All attention returns to Kelly.
“I bought it after Josh Porter’s party over the summer. I met Darren Cline—“
“Darren Cline … of lip-ring fame?”
Kelly chuckles. “Yes. He came up to me and told me how cool it was that we never got caught passing notes in Engels’s American History class. We were in that class, though I had no clear memory of passing or being passed notes. ‘Engels is pretty dumb, huh?’ he said. I nodded ‘yes’ even though I have no strong opinions about Mr. Engels as a person or a teacher. I’m not sure why I thought that, or said it. But next we were making out by a wood pile at the farthest edge of the yard. At some point things took a turn. Maybe the moon was shining in a certain way, because he became silent and cold. He had this stoney look on his face—”
“He was stoned?” Amber asks, still wearing the mask.
“No it was … well maybe before, but this looked sobering. Like something blurry was coming into focus and he didn’t like it at all. I’m pretty sure that he confused me for someone else. I actually think he thought I was Peggy Cromwell. Because I saw him making out with her on the couch as I was leaving.”
“That’s fucked up.”
“What a pig.”
“I guess I was like his lip-ring: a journey of self-discovery,” Kelly’s voice becomes mournful. “Then he made his discovery. Anyway, I felt strange, like I was something else, like my face had disappeared and I was this grim spirit for him. This omen. I felt bad about it, then kind of empowered, then bad again. So I bought this skeleton mask as a way of, like, compartmentalizing those feelings.”
“Does it work?”
“It’s cheaper than therapy.”
“I think you can afford it,” Vanessa says looking around her spacious basement.
“Don’t listen to her,” Katie counsels. “Darren is a confirmed shithead and creep, and Peggy sucks too in some way. But they’ll get theirs.”
“Katie, it’s not a good idea to wish ill on people. You’ll always be disappointed.”
“Well, they do say living well is the best revenge. Live a little!”
Vanessa glares skeptically. “People only say that because they want you to move on. The only good revenge is revenge with effort. You can’t just wish it. I tried that, believe me.”
“When was this?”
“Last year, after Teresa Barker definitely jabbed me in the stomach with her stick at field hockey practice on purpose, despite her apologies. She left the biggest bruise, I couldn’t do crunches for two weeks. So I went to the nearest church, the Unitarian one or whatever, and prayed to God that she would get a rash from her facial cleanser.”
“Did she?”
“Of course not. If anything she was exfoliating even better than before.”
“Did you at least feel better after doing it?”
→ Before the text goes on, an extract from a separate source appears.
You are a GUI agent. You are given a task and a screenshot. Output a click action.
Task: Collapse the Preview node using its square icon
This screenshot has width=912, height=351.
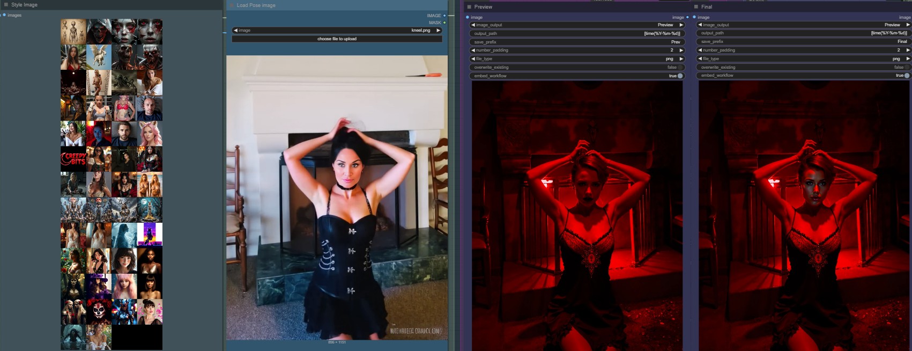[x=469, y=7]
“I felt like garbage. And a failure.”
“What if you tried like a small thing?” Amber, still masked after all this time, asks.
“What do you mean?”
“I don’t know, like, whenever my brother makes me mad I put salt in his Coke.” She pauses for a moment. “You could steal her underwear or something while she showered.”
Vanessa regards Amber as if she was a foreign tourist getting bad directions. “I guess divine intervention’s appeal is in its lack of evidence trail, not in its effectiveness or catharsis. God would never tell on me.”
“You’re in God’s DMs?” Katie says snidely.
“I just know, Katie.”
“I swear, Vanessa, if we make it out of high school alive you will grow up to be the most lethal fucking cult leader.”
“And you, Katie,” Vanessa exalts, beaming as if she rather than her overseer had won a pageant. “will make an aces eminent domain abuser.”
“Aw, babe!”
Without getting up, they reach over to each other and embrace. Amber reaches to get a Rice Krispy square but finds the skeleton mask she is still wearing an impediment to her enjoyment.